La comparaison : « Cet auxiliaire assure moins bien la contention que sa collègue » (les tournures aliénantes peuvent aussi être dirigées contre le personnel);

Le conditionnement d’une action positive à sa récompense, d’une action négative à sa punition : « Ce n’est pas étonnant que son animal soit malade, il est nourri de restes de table » ;

Le refus des responsabilités : « C’est parce que vous m’avez mal expliqué… » Nous rejetons sur les autres la responsabilité de notre frustration, de notre colère, de nos agacements, alors que l’expression à la première personne facilite toujours la communication (« j’ai mal compris… ») ;

L’expression des désirs sous forme d’exigence : « Il faut que vous fassiez cela, sinon… » Bien entendu, ces tournures aliénantes sont parfois beaucoup plus insidieuses que celles des exemples choisis.
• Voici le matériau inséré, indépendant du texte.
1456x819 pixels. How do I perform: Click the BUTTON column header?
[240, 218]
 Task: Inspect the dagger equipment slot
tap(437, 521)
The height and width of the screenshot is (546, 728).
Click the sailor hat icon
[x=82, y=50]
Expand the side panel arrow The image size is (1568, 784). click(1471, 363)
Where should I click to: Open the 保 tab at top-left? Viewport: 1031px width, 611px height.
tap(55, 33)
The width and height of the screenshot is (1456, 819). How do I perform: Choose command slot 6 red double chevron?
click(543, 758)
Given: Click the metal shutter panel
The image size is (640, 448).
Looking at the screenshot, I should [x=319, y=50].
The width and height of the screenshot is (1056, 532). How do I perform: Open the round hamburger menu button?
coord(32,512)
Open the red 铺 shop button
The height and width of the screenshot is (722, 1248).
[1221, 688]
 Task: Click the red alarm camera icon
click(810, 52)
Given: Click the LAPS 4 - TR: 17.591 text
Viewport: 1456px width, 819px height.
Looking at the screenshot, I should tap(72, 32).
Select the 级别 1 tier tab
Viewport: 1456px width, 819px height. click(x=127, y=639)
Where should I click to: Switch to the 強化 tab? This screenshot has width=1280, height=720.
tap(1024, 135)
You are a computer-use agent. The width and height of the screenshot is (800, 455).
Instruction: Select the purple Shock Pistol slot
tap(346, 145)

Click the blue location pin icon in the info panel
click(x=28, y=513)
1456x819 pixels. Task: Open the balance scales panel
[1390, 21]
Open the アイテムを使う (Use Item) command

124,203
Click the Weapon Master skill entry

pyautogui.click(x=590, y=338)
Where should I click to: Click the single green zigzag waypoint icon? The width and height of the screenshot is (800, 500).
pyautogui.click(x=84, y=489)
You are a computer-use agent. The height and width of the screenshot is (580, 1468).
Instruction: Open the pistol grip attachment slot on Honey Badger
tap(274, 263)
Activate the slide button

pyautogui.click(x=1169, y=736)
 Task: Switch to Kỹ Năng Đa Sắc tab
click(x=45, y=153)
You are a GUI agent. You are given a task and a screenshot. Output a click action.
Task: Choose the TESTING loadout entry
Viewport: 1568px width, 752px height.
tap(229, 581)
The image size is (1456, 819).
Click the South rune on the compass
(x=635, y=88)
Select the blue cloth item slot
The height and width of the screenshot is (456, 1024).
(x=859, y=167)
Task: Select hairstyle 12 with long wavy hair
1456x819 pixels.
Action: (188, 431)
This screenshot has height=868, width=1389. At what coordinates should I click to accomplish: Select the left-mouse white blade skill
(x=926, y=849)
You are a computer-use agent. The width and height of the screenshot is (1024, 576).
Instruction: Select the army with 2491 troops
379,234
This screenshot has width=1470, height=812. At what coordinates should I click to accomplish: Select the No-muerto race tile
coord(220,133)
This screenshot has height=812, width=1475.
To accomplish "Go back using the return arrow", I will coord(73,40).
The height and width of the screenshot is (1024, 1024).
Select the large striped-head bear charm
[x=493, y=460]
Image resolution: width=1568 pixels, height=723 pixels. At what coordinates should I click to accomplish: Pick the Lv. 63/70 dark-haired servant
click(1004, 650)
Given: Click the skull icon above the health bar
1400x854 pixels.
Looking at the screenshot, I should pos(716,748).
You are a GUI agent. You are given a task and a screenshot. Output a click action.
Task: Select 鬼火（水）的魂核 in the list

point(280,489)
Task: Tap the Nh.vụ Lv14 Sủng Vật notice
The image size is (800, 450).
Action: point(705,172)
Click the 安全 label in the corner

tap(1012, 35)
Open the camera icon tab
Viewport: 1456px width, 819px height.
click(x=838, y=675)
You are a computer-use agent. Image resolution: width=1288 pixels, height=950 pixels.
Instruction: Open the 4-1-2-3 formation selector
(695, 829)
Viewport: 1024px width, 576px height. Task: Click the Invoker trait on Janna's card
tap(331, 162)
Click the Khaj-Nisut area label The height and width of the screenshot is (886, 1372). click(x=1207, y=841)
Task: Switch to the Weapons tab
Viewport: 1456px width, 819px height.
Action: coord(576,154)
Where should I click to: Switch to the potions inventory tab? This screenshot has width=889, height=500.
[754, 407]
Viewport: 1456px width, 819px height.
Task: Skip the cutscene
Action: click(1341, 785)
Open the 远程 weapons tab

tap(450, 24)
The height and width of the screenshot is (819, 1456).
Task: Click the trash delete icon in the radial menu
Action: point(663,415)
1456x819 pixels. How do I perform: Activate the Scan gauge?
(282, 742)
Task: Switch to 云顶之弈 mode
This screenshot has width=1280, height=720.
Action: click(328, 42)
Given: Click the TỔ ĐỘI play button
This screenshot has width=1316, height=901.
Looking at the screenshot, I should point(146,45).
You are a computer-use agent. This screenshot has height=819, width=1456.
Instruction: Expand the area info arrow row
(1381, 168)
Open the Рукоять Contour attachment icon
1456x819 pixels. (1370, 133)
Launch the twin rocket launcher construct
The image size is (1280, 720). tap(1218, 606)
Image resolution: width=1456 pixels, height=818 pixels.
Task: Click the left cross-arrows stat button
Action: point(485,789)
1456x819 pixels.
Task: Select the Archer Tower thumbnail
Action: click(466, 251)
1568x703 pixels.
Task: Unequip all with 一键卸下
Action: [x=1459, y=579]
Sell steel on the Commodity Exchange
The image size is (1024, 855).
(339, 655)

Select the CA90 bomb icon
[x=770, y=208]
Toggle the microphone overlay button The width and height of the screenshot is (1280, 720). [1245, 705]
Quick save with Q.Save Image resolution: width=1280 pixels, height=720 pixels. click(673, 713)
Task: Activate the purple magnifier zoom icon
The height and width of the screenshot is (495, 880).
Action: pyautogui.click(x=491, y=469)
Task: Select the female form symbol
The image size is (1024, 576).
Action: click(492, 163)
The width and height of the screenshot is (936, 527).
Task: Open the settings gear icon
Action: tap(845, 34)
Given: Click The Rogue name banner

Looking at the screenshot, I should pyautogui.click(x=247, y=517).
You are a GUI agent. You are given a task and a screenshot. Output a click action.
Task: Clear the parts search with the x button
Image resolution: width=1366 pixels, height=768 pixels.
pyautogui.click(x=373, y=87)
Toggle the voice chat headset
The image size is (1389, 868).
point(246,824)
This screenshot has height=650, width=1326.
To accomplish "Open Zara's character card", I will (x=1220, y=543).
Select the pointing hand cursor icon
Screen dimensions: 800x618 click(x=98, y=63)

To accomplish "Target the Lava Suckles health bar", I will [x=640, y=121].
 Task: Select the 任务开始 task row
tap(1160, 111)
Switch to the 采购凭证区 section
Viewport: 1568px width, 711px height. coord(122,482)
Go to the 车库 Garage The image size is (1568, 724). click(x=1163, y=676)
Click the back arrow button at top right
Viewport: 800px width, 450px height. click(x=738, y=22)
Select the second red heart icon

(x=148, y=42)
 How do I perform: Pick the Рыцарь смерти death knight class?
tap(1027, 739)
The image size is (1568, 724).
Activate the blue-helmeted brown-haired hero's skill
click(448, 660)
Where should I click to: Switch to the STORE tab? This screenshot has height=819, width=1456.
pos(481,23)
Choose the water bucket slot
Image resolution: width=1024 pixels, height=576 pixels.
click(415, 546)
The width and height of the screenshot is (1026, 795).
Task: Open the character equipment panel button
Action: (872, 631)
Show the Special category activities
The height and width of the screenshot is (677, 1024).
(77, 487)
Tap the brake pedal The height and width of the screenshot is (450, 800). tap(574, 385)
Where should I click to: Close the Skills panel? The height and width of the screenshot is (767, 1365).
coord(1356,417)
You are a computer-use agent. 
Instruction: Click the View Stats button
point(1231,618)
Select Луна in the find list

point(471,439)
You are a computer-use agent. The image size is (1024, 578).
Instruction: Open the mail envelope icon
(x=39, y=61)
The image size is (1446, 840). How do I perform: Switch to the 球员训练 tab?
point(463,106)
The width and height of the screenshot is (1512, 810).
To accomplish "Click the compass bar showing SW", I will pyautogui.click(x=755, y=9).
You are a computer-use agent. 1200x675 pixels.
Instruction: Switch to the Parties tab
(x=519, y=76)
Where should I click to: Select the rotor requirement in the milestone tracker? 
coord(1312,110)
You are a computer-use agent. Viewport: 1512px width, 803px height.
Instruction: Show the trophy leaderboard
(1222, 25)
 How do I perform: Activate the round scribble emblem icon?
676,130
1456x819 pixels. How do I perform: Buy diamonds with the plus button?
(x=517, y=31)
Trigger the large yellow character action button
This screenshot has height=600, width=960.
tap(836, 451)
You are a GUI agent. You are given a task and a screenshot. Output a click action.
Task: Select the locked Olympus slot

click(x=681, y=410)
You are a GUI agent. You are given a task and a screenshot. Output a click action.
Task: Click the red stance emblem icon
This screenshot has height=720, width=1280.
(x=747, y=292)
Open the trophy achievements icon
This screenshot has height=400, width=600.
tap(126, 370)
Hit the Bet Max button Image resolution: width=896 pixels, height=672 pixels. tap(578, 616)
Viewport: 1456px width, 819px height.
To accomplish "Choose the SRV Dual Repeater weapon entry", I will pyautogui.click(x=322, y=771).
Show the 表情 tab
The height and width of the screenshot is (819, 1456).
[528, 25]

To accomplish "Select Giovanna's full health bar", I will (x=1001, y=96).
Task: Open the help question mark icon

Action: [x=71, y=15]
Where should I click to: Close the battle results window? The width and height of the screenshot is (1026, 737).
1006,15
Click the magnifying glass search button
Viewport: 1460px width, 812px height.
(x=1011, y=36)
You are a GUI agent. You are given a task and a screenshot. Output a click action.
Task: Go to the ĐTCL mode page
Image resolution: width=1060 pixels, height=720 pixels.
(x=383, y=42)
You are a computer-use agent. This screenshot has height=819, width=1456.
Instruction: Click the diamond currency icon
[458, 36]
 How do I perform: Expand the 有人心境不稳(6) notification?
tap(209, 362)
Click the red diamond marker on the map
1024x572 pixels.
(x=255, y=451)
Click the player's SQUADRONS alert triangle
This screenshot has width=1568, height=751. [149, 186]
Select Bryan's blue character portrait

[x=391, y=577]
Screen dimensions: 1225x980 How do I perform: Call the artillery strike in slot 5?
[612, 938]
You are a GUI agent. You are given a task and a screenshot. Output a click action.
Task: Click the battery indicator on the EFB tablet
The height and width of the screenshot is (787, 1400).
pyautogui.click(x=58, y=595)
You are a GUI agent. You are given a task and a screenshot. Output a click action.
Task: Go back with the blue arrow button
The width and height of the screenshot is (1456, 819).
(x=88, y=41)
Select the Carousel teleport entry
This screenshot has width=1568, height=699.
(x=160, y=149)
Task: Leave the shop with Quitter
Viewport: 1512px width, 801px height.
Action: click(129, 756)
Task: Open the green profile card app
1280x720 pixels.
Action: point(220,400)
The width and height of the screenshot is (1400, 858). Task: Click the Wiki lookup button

Elles ont, dans tous les cas, pour même effet de réveiller nos bons vieux schémas de résistance, de défense ou d’agressivité. En reprenant la responsabilité de nos actes, de nos pensées et de nos émotions, il est pourtant possible d’identifier ces six habitudes perverses et de les remplacer par un discours apaisé.

LES BÉNÉFICES DE LA CNV

L’utilisation de la communication non violente au quotidien vise à développer :

une écoute sincère de l’autre, la possibilité de comprendre les intentions véritables cachées derrière les mots ;

le respect de soi grâce à la prise en compte de ses sentiments et de ses besoins, et le respect de l’autre par la reconnaissance des siens ;

l’empathie, avec l’accueil de l’autre et de sa différence, la création d’un lien révélant les qualités profondes de chacun des interlocuteurs ;

une générosité réciproque, chacun cherchant à satisfaire l’autre.